- _DATASET RECORDS_:
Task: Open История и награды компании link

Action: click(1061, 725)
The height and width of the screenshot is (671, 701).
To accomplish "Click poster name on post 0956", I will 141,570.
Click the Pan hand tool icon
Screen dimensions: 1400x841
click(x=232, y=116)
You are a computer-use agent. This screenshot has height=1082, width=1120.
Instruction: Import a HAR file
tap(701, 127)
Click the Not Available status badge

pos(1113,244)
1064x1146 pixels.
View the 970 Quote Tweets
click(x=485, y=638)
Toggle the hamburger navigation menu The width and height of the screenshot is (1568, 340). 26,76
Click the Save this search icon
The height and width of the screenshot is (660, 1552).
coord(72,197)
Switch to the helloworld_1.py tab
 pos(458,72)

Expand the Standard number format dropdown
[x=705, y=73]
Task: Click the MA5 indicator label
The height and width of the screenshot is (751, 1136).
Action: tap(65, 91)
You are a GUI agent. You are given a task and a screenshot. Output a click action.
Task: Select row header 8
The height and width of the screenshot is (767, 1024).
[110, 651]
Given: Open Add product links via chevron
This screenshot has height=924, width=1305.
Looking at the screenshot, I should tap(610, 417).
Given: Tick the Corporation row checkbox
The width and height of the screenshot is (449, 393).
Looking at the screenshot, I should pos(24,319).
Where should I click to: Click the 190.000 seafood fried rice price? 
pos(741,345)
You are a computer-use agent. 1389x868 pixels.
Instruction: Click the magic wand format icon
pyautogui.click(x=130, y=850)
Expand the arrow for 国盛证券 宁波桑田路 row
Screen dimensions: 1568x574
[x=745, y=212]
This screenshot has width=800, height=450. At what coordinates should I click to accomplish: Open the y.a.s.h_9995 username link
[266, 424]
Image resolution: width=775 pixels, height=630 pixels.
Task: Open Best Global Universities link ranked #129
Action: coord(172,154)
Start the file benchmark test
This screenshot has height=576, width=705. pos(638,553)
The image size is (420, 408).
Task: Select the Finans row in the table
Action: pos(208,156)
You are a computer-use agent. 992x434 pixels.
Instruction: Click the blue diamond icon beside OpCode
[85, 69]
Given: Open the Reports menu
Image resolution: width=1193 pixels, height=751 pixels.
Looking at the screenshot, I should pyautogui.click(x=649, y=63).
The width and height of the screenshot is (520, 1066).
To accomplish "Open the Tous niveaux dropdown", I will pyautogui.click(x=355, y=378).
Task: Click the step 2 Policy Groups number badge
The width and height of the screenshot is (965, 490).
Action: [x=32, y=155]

- _YOUR GOAL_: In which lines of the records does the word "computer" appear? Copy each of them.

- _YOUR RESPONSE_:
You are a computer-use agent. This screenshot has height=1082, width=1120.
You are a computer-use agent. 1389x868 pixels.
You are a computer-use agent. 992x434 pixels.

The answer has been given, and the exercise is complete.